I’ve seen this a couple of times in recent weeks (March 2019), always mixed in with a longer visit involving known FB UAs. I don’t get a lot of facebook, so it may be a little older, though probably not a lot.
tangor
10:51 pm on Mar 31, 2019 (gmt 0)
Thanks for the eagle eye, lucy24 ... made me look. My time frame is very close to yours (Feb 2019, last week of the month).
wilderness
11:31 am on Apr 1, 2019 (gmt 0)
solitary request in Feb 2019 and was immediately following a duplicate request for an image where the Blank UA was denied.
lucy24
5:21 pm on Apr 1, 2019 (gmt 0)
where the Blank UA was denied
Yes, I've had to poke a hole in my no-UA ban purely for Facebook’s benefit. This annoys me.
wilderness
6:26 pm on Apr 1, 2019 (gmt 0)
lucy, Kudos to you. I recently added that IP's can into my denies. Their simply no benefit to my site. Course, everyone is not me.
lucy24
6:34 pm on Apr 1, 2019 (gmt 0)
Frankly, there is no earthly reason why facebook can’t choose to be robots.txt compliant, as the twitterbot is. But it does occasionally result in added human visitors, so they’re exempt.

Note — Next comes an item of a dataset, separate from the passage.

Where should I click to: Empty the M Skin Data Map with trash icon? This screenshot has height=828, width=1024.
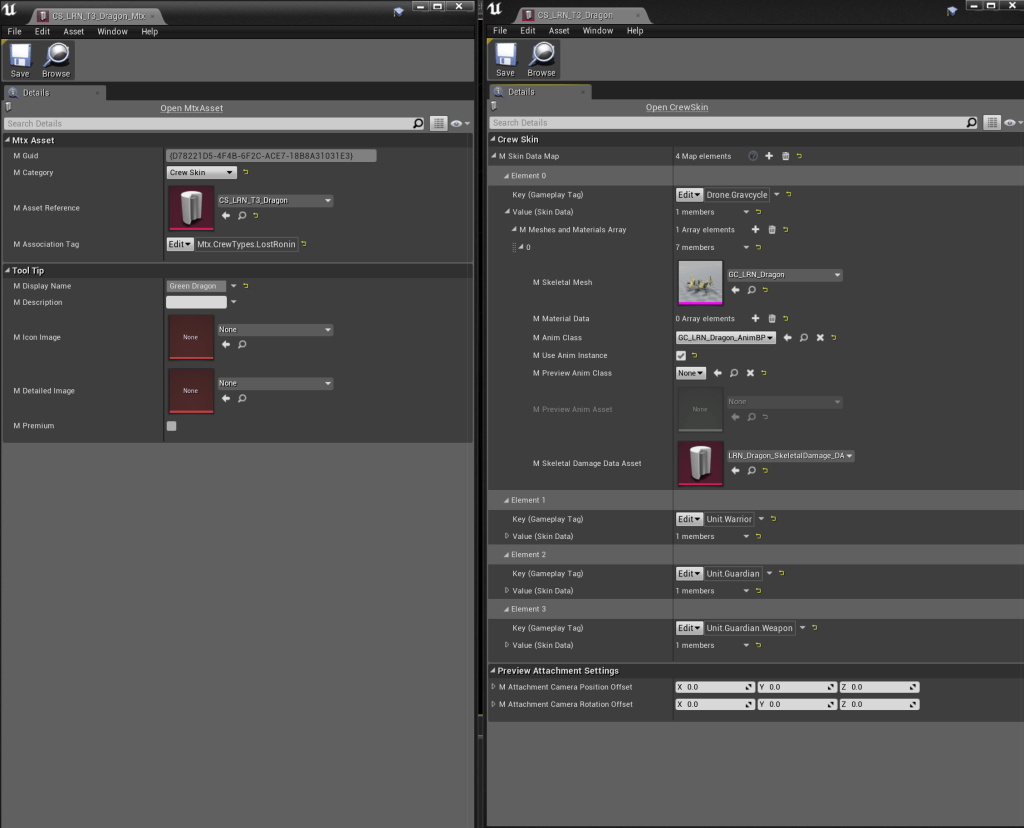click(785, 156)

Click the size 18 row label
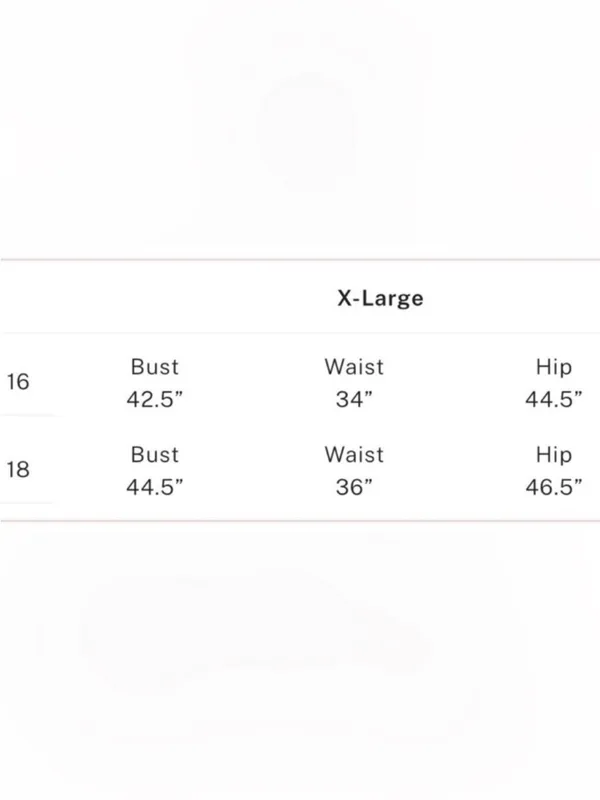(18, 469)
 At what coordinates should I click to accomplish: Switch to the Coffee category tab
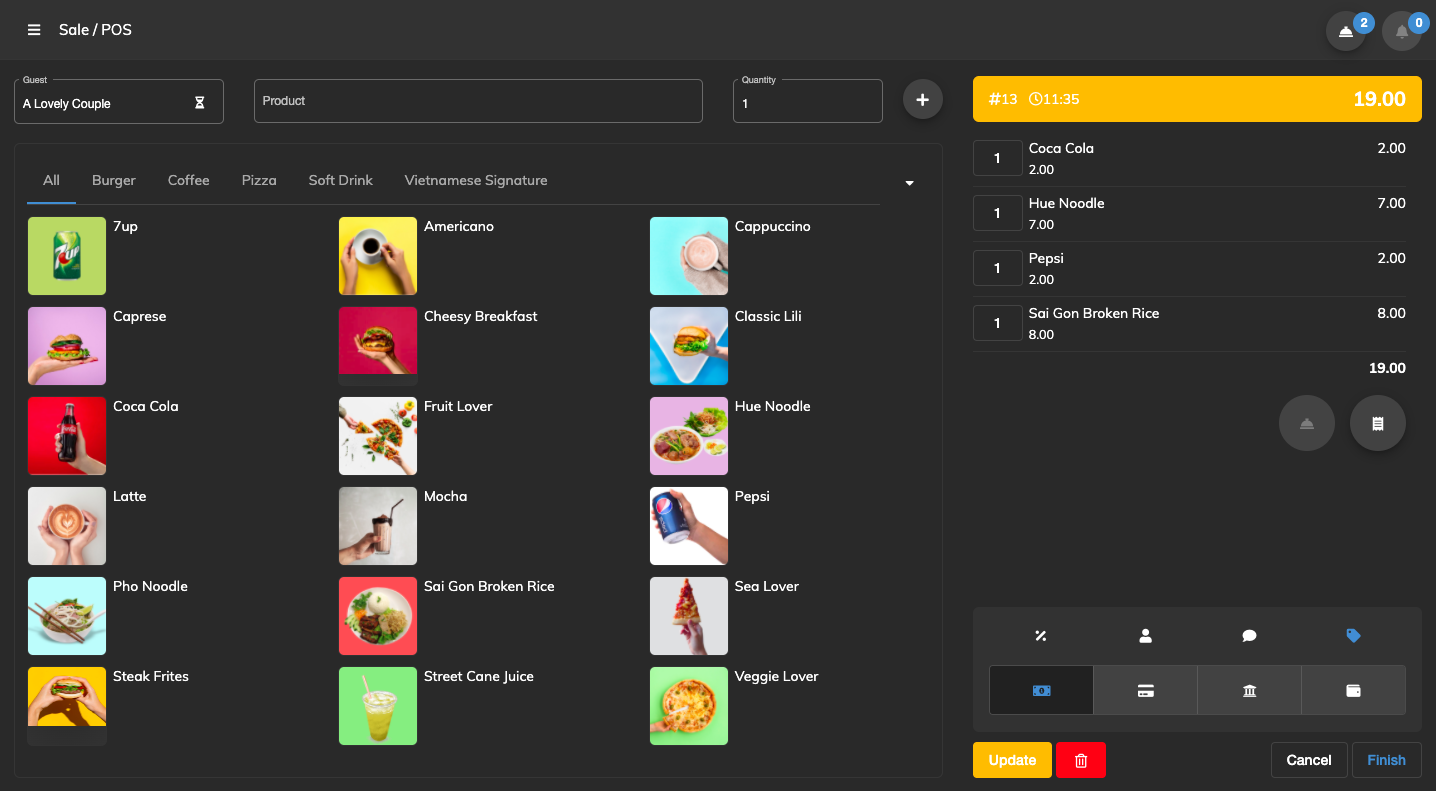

Now, here’s a scary thought. (Whoops! This is April Fool's Day and it ought to be Halloween for what I am about to say.) Suppose the Googlebot suddenly decided not to bother about robots.txt compliance. What would webmasters do?
tangor
7:40 pm on Apr 1, 2019 (gmt 0)
That would be expelling bricks in distress ... (chose to keep the language clean). Otherwise, it would be a very messy experience!
iamlost
1:21 am on Apr 2, 2019 (gmt 0)
@lucy24: Suppose the Googlebot suddenly decided not to bother about robots.txt compliance. What would webmasters do?
1. run rDNS sequence as usual to confirm if legit. 2. if not legit block. 3. if legit allow except block as per ignored robots.txt directives. Always hope for best behaviour but prepare for worst.